WHAT YOU SHOULD DO
Of the material below, the lines to be retyped are those from the line containing "Task: Open the Reference" through the line containing "Given: Toggle snap to grid in status bar", inclusive; reproduce them exactly.
[MATERIAL SHOWN Boundary: Start]
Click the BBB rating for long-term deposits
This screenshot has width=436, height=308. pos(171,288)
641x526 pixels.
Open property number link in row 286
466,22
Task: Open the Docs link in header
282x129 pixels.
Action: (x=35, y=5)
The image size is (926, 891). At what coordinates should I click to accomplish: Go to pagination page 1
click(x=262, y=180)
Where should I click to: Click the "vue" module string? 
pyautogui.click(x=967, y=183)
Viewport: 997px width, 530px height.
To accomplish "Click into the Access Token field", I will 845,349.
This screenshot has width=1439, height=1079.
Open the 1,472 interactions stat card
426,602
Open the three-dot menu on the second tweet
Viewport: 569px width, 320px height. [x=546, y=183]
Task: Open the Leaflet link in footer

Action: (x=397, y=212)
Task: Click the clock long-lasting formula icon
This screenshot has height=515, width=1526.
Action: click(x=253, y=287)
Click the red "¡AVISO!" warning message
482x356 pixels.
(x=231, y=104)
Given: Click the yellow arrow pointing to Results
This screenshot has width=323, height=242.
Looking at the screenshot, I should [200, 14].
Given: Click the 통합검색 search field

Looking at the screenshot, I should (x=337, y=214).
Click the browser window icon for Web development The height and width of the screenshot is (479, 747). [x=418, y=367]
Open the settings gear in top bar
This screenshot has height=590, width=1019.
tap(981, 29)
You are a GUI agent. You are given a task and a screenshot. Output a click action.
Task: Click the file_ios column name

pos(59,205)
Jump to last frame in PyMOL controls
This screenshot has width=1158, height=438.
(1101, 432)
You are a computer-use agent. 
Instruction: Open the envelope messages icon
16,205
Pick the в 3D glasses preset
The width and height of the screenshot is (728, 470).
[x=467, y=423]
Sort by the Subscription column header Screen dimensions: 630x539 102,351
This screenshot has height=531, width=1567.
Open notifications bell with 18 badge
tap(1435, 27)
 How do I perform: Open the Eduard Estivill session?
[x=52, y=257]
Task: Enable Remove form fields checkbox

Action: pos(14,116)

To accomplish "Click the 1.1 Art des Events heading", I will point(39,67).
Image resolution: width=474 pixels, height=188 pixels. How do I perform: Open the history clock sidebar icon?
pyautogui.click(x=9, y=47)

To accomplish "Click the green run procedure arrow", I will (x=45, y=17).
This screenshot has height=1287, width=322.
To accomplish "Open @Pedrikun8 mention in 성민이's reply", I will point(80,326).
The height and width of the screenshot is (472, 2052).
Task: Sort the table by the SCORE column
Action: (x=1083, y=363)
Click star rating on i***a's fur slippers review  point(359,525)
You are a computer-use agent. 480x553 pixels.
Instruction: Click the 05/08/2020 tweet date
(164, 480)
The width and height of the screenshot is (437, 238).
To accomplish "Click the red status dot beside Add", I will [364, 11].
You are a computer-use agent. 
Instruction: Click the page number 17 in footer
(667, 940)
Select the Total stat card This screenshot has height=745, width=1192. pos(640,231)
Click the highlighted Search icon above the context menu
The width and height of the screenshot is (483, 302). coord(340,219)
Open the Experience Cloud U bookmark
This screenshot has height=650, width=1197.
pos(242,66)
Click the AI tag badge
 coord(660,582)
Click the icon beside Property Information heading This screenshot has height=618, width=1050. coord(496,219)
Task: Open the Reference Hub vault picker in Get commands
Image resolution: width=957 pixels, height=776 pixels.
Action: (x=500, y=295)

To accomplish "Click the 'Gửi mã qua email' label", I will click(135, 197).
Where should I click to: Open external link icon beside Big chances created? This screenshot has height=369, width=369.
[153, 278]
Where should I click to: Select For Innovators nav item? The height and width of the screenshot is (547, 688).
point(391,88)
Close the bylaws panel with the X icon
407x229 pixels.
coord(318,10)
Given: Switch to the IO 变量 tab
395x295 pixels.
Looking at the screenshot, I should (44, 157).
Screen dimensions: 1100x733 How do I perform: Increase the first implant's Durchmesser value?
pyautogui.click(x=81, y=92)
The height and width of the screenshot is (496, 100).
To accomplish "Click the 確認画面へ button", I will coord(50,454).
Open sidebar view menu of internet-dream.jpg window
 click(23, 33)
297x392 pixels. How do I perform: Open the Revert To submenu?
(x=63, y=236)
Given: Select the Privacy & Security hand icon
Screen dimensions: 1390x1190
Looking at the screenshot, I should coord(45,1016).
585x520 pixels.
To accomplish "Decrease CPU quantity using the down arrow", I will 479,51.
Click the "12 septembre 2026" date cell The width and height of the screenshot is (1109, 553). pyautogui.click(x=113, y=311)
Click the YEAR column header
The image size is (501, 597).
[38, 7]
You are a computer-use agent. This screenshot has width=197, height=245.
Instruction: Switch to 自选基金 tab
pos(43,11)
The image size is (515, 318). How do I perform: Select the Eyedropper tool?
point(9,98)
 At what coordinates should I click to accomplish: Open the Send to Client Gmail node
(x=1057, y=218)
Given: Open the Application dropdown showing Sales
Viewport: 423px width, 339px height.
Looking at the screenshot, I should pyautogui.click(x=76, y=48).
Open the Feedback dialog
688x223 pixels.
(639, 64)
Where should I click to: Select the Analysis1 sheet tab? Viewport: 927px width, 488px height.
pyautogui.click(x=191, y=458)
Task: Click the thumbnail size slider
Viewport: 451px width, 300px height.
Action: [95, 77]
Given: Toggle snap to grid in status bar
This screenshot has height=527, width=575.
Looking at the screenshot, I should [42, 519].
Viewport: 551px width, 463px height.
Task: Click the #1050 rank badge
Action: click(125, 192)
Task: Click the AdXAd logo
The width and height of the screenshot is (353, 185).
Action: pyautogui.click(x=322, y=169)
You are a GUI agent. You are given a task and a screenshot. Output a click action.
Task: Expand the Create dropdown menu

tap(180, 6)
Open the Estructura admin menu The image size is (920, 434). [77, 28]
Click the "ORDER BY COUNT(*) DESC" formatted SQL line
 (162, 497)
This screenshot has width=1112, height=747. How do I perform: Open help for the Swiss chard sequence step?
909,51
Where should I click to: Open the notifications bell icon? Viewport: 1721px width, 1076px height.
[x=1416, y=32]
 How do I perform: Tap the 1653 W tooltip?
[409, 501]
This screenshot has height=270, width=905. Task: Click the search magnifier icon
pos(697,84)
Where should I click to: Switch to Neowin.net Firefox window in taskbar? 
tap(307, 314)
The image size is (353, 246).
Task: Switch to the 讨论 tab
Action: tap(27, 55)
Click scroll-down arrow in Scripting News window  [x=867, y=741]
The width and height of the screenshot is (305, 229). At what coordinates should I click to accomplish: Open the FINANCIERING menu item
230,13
[MATERIAL SHOWN Boundary: End]
EXERCISE OUTPUT
Task: Open the Reference Hub vault picker in Get commands
Image resolution: width=957 pixels, height=776 pixels.
Action: (x=500, y=295)

To accomplish "Click the 'Gửi mã qua email' label", I will click(135, 197).
Where should I click to: Open external link icon beside Big chances created? This screenshot has height=369, width=369.
[153, 278]
Where should I click to: Select For Innovators nav item? The height and width of the screenshot is (547, 688).
point(391,88)
Close the bylaws panel with the X icon
407x229 pixels.
coord(318,10)
Given: Switch to the IO 变量 tab
395x295 pixels.
Looking at the screenshot, I should (44, 157).
Screen dimensions: 1100x733 How do I perform: Increase the first implant's Durchmesser value?
pyautogui.click(x=81, y=92)
The height and width of the screenshot is (496, 100).
To accomplish "Click the 確認画面へ button", I will coord(50,454).
Open sidebar view menu of internet-dream.jpg window
 click(23, 33)
297x392 pixels. How do I perform: Open the Revert To submenu?
(x=63, y=236)
Given: Select the Privacy & Security hand icon
Screen dimensions: 1390x1190
Looking at the screenshot, I should coord(45,1016).
585x520 pixels.
To accomplish "Decrease CPU quantity using the down arrow", I will 479,51.
Click the "12 septembre 2026" date cell The width and height of the screenshot is (1109, 553). pyautogui.click(x=113, y=311)
Click the YEAR column header
The image size is (501, 597).
[38, 7]
You are a computer-use agent. This screenshot has width=197, height=245.
Instruction: Switch to 自选基金 tab
pos(43,11)
The image size is (515, 318). How do I perform: Select the Eyedropper tool?
point(9,98)
 At what coordinates should I click to accomplish: Open the Send to Client Gmail node
(x=1057, y=218)
Given: Open the Application dropdown showing Sales
Viewport: 423px width, 339px height.
Looking at the screenshot, I should pyautogui.click(x=76, y=48).
Open the Feedback dialog
688x223 pixels.
(639, 64)
Where should I click to: Select the Analysis1 sheet tab? Viewport: 927px width, 488px height.
pyautogui.click(x=191, y=458)
Task: Click the thumbnail size slider
Viewport: 451px width, 300px height.
Action: [95, 77]
Given: Toggle snap to grid in status bar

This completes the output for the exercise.